About this task: This task calls for copying every line in the data below that contains the word "computer".

(Dataset items)
==============================

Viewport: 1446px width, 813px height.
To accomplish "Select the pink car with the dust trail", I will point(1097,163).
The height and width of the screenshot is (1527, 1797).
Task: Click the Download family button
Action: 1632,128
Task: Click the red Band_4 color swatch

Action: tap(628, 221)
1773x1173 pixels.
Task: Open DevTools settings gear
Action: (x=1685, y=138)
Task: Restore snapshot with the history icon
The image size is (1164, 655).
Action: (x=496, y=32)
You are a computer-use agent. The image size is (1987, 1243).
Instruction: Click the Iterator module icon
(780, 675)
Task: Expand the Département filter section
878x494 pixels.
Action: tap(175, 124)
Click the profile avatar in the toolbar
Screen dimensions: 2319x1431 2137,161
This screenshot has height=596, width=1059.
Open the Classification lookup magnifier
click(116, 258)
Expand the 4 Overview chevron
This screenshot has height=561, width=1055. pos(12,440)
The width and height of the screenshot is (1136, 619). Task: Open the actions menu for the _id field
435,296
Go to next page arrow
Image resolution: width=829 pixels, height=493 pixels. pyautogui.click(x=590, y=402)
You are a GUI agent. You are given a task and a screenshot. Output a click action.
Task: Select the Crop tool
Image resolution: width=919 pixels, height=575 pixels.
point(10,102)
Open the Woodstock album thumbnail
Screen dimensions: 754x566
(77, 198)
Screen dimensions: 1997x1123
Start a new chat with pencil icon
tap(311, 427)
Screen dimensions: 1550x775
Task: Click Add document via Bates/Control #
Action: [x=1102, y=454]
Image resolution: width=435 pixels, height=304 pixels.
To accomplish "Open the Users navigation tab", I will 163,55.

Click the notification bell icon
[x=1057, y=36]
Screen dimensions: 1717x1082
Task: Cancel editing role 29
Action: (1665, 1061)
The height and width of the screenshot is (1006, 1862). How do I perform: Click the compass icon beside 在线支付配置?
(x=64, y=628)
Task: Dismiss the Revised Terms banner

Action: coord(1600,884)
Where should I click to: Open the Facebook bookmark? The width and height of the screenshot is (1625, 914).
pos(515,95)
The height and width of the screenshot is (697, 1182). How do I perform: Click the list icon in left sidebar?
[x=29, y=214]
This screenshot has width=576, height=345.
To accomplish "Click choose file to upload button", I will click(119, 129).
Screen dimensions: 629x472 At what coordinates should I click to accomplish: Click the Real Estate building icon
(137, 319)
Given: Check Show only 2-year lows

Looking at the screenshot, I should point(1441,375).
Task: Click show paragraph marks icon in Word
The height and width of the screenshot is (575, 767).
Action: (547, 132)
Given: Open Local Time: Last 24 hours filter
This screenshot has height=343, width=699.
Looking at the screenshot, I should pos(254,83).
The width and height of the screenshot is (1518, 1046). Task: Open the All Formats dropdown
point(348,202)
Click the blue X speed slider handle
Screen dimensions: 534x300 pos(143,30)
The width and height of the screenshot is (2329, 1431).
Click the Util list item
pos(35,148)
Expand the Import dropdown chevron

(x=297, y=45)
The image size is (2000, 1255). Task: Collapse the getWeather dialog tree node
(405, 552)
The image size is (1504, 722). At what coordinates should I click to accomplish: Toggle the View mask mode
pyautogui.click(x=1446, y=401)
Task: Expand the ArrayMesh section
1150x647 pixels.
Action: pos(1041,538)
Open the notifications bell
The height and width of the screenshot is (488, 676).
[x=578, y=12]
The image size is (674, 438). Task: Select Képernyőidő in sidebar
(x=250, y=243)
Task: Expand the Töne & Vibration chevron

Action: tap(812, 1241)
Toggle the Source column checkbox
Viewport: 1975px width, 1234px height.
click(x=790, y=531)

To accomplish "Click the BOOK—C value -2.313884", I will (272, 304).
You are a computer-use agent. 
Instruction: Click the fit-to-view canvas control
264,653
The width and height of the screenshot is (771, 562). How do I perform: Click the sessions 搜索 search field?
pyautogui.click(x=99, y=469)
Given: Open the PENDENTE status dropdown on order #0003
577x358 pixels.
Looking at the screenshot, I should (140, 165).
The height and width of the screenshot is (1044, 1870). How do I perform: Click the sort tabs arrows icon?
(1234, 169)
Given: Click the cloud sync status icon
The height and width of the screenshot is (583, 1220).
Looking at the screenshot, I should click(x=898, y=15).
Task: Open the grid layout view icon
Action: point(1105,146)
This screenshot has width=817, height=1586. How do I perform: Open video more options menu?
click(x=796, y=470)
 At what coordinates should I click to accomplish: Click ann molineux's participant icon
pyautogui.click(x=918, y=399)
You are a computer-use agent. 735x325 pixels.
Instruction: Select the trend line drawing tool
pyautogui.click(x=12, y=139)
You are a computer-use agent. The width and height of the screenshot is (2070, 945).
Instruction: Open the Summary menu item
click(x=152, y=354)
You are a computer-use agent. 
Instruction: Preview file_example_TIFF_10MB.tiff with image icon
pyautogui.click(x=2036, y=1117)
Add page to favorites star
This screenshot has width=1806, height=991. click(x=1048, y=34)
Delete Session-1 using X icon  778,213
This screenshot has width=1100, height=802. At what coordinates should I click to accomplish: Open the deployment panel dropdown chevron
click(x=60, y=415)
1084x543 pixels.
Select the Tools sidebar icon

==============================

Reply:
You are a computer-use agent. The image size is (1987, 1243).
You are a computer-use agent. 
You are a computer-use agent. 735x325 pixels.
You are a computer-use agent. The width and height of the screenshot is (2070, 945).
You are a computer-use agent. 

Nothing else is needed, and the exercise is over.